The Healthcare Safety Investigation Branch: Glass half full or half empty?
by Peter Walsh
Chief Executive of AvMA
The much trumpeted Healthcare Safety Investigation Branch (HSIB) came a step closer to becoming a reality with the announcement today (3rd June) that Keith Conradi is to be appointed the Chief Investigator. Mr Conradi is currently the Chief Executive of the Air Accidents Investigation Branch, on which proposals for the HSIB are largely based.
Most people concerned with patient safety, including AvMA, will welcome the creation of HSIB and indeed anything that will help address the urgent need to improve the quality of NHS investigations. However, celebrations are unlikely as so much uncertainty remains about the principles and ethical framework with which HSIB will work; its independence, and its capacity to make significant improvements. The HSIB will be a branch of NHS Improvement and have capacity to undertake around 30 investigations a year.
Most controversially, the Government has already set statutory directions on how HSIB should work which are starkly different to the recommendations on openness with patients and families made by the Expert Advisory Group. After careful consideration this broad church of experts in patient safety recommended that all relevant information about a patient’s treatment ‘must’ be shared with the patient/family and that they would be ‘free to use it as they wish’. However, the directions say only that the Chief Investigator ‘may, when requested’ disclose such information to the patient ‘but such disclosure may only be made… to such extent that the Chief Investigator judges… to be consistent with the safe space principle’.
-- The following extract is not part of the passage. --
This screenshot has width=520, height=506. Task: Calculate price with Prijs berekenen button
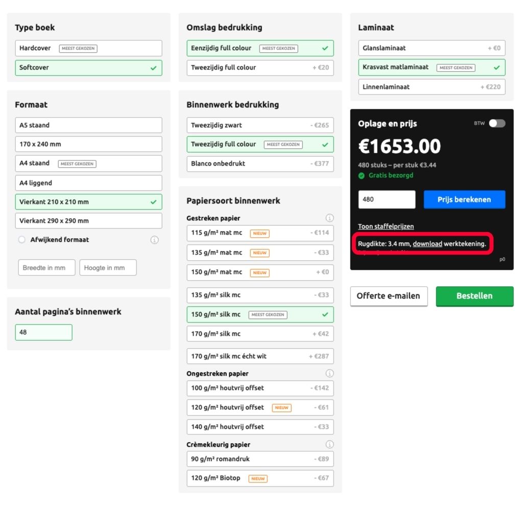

The ‘safe space’ principle is very ill-defined. Few would argue that there should be some protection for health professionals who provide evidence in good faith to investigations, but I and members of the Expert Advisory Group itself are shocked that experts’ advice on this issue has been ignored and the possibility of information about a patient’s own treatment being withheld from them has deliberately been built into the directions. This seems completely at odds with the principles of the Duty of Candour and the NHS Constitution.
Suddenly, the ill-defined notion of ‘safe space’ seems to trump responsibilities to patients/families. Even more worryingly, ministerial announcements about the HSIB suggest that consideration is being given to extending the approach to all NHS safety investigations.
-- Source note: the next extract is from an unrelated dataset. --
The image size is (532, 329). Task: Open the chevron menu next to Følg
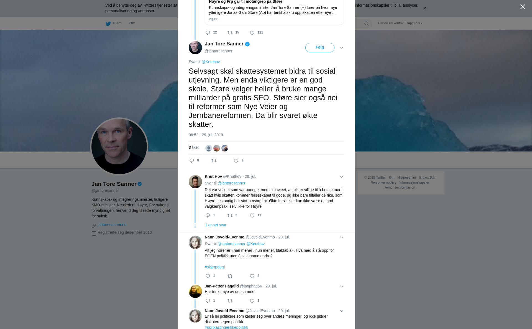pos(342,48)
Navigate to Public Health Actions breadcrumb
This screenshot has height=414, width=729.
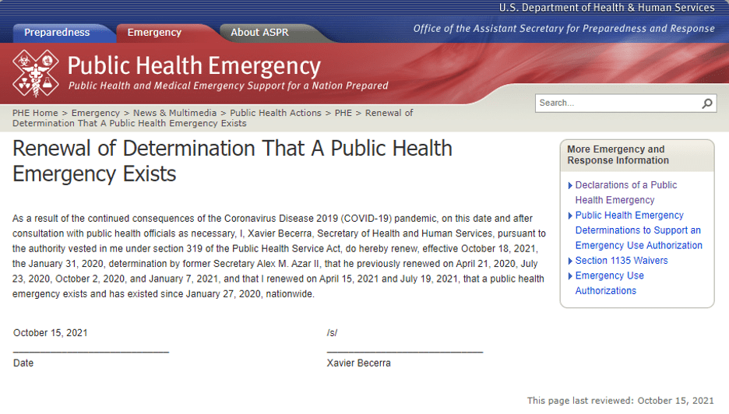pos(276,113)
I wish Mr Conradi and the HSIB well. I am sure it will make a positive contribution to patient safety, even though it is clear it will have very limited capacity, questions remain about its independence, and much more needs to be done to improve local NHS investigations. However, we would have had much more to be happy about had the Expert Advisory Group’s advice been followed, and the principle of guaranteeing openness and honesty with patients been upheld.